● **Task**
Repeat the lines of every entry below word for word, leaving out the pictures.

[Item coordinate data]
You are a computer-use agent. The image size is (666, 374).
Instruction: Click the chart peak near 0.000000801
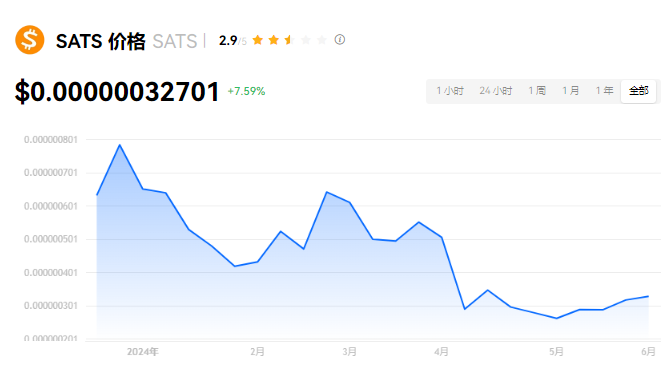click(x=120, y=145)
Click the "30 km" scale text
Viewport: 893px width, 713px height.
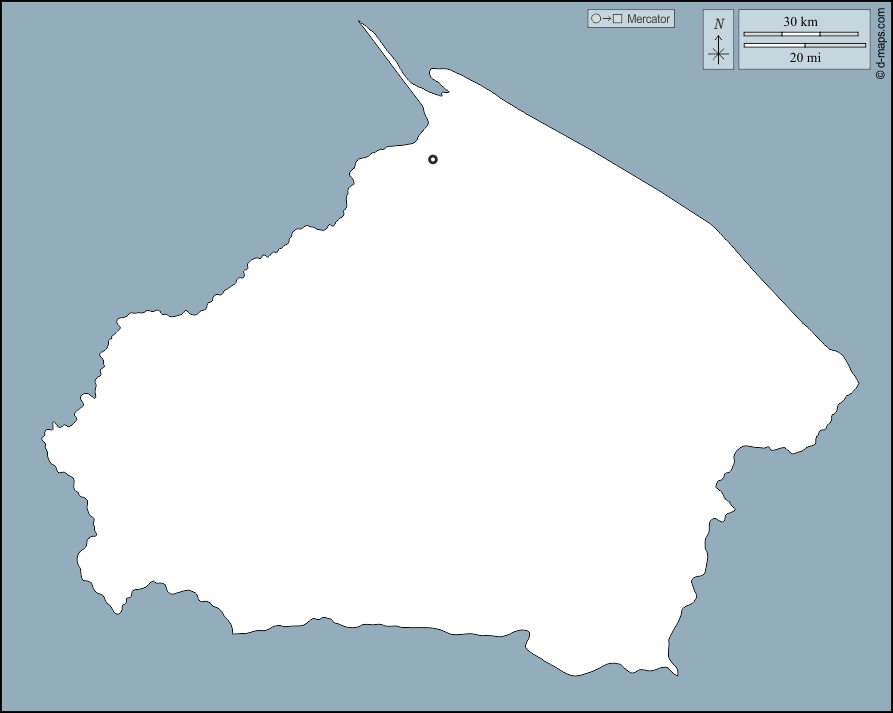(800, 21)
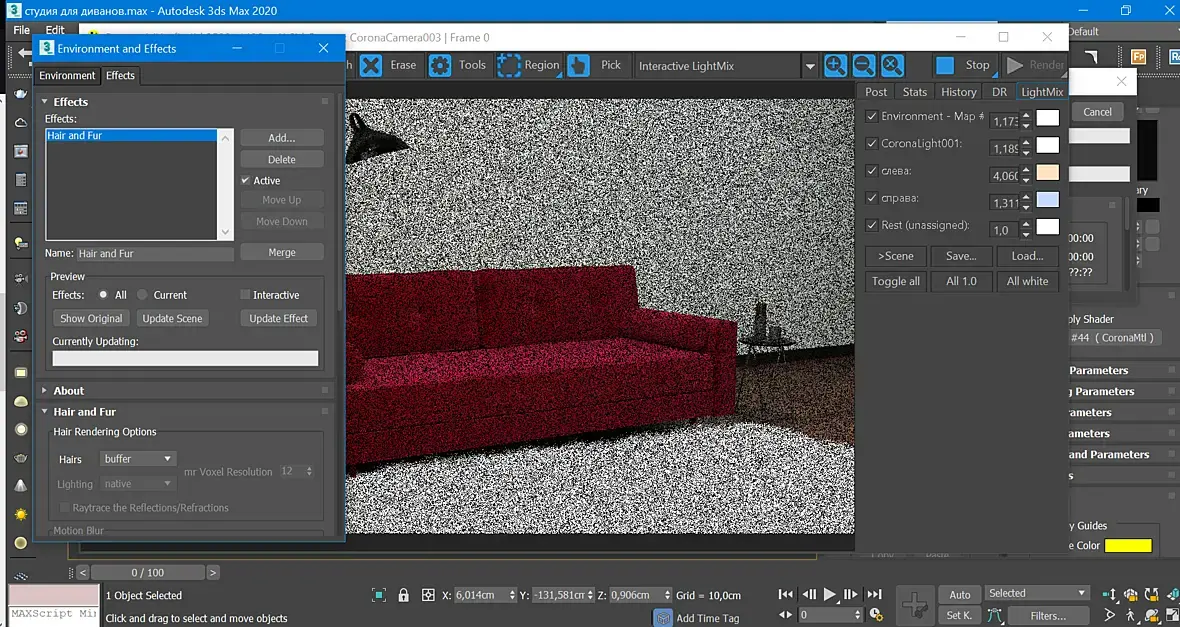Select the Pick hand icon

point(578,65)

● **Exercise solution**
You are a computer-use agent. The image size is (666, 374).
Instruction: Click the chart peak near 0.000000801
click(x=120, y=145)
Click the "30 km" scale text
Viewport: 893px width, 713px height.
(800, 21)
Select the Pick hand icon

point(578,65)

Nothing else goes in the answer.